Usted está aquí: domingo 25 de febrero de 2007 Opinión Escándalo

Carlos Bonfil

Escándalo

Ampliar la imagen Cate Blanchett (izquierda) y Judi Dench, en una escena del filme Escándalo, del cineasta Richard Eyre Foto: Reuters

En la galería de personajes sicológicamente turbios que Hollywood solía exhibir, a mediados de los años 60, para señalar cierta amplitud de criterio, figuraba la villana lésbica: una mujer por lo general madura, solterona o divorciada, agria de carácter, hombruna, exhibicionista por desafío, ávida de seducir y dominar a alguna joven que valientemente ofrecía resistencia.

Al final de tal despliegue de relajamiento moral, venía el escarmiento social, a menudo inclemente, y todo regresaba al orden. Muchos cinéfilos recordarán a las parejas lésbicas en La mentira infame (The children's hour; Wyler, 1962), El asesinato de la hermana George (The killing of sister George; Aldrich, 1968) o La piel del zorro (The fox; Rydell, 1968). Los estereotipos quedaron firmemente anclados: la joven seducida podía también ser calculadora, humillar a su compañera de ocasión, destruirla moral y socialmente, y regresar luego a los brazos de un hombre. El desenlace común para la lesbiana transgresora era el retorno al clóset, la pérdida de toda visibilidad, el ostracismo vergonzante, o el suicidio.

Cuarenta años después, la cinta británica Escándalo (Notes on a scandal), de Richard Eyre, recurre todavía a estos estereotipos, pero gracias a la maliciosa pluma del dramaturgo y guionista Patrick Marber (Llevados por el deseo/Closer; Nichols, 2005), el retrato de Barbara Covett (Judi Dench), lesbiana sexagenaria capaz de cualquier bajeza para seducir a una joven maestra heterosexual Sheba (Cate Blanchett), gana en complejidad y en matices.

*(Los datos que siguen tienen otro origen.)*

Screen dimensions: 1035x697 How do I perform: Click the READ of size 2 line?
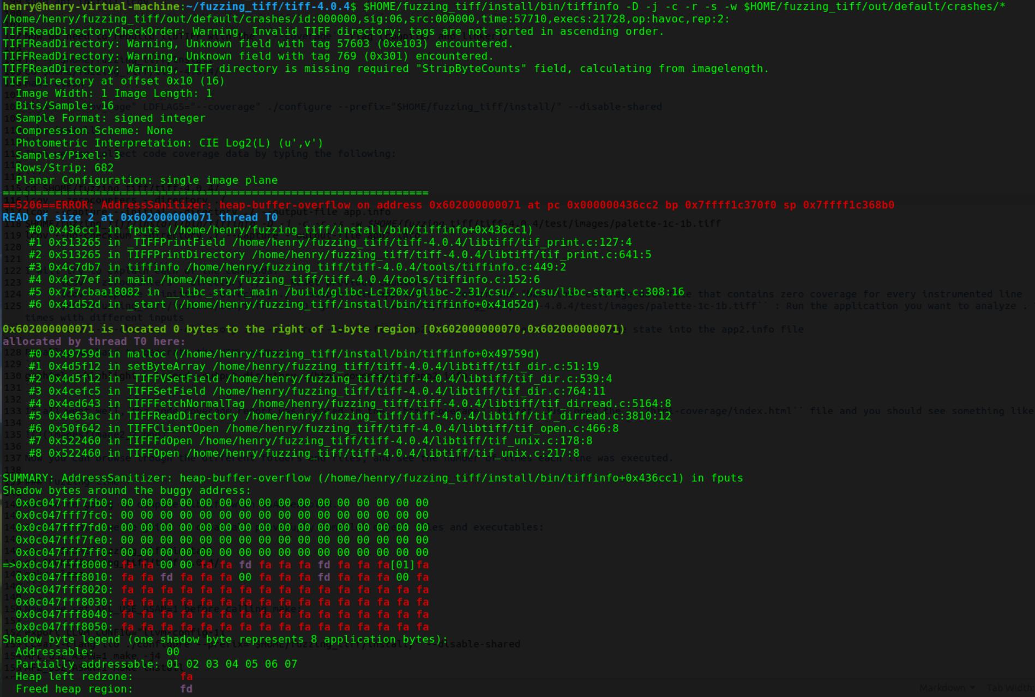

Si algo muestra con claridad la cinta es el estigma de la edad y las estrategias que emplea una mujer madura e inteligente para desafiar al medio social que la rechaza. El tema central es la relación de Sheba con un alumno adolescente, una transgresión mayor y socialmente más reprobable que la reciprocidad amorosa que Bárbara, testigo del affaire, llega a solicitarle a la joven maestra a cambio de su silencio.

A partir de la novela homónima de Zoë Heller, el guionista describe, en diálogos acerados, la seducción amorosa como un juego de masacre. La rutina doméstica de Sheba, casada con un hombre al que ama tibiamente y atendiendo sin convicción a sus dos hijos, uno de ellos con síndrome de Down, es un cuadro tan desolador como el de la propia soledad de Bárbara.

Ambas mujeres intentan, mediante la búsqueda erótica, romper con la monotonía de sus existencias, enfrentándose cada una al oprobio social y a la prensa sensacionalista. Poco a poco se difumina la barrera entre víctima y victimario. La villana lésbica empieza a parecerse a cualquier ser deseoso de vencer los rigores de la vejez con todos los medios a su alcance.

Frente a la descalificación y el rechazo de la sociedad, Bárbara recurre al chantaje, a la imposición y al humor corrosivo, muy preferibles, en su opinión, a la invisibilidad y a la resignación patética. Esta actitud de desafío, señalada sobre todo en el desenlace, es lo que marca fuertes distancias con la visión fatalista en las películas sobre lesbianas de los años 60.

Escándalo exhibe también a un puritanismo anglosajón que menosprecia a la carne y férreamente obstaculiza y niega el derecho al placer tanto a un adolescente como a una mujer anciana. En ocasiones, el director carga innecesariamente las tintas, como en la degradación física de Sheba, figura autodestructiva lejos de su familia; indolente, cerca de ella.

Lo que finalmente anima, vigoriza y asemeja a las dos protagonistas es el contacto con el ser deseado. Su frustración mayor es la certeza de que, en este terreno, la reciprocidad es imposible.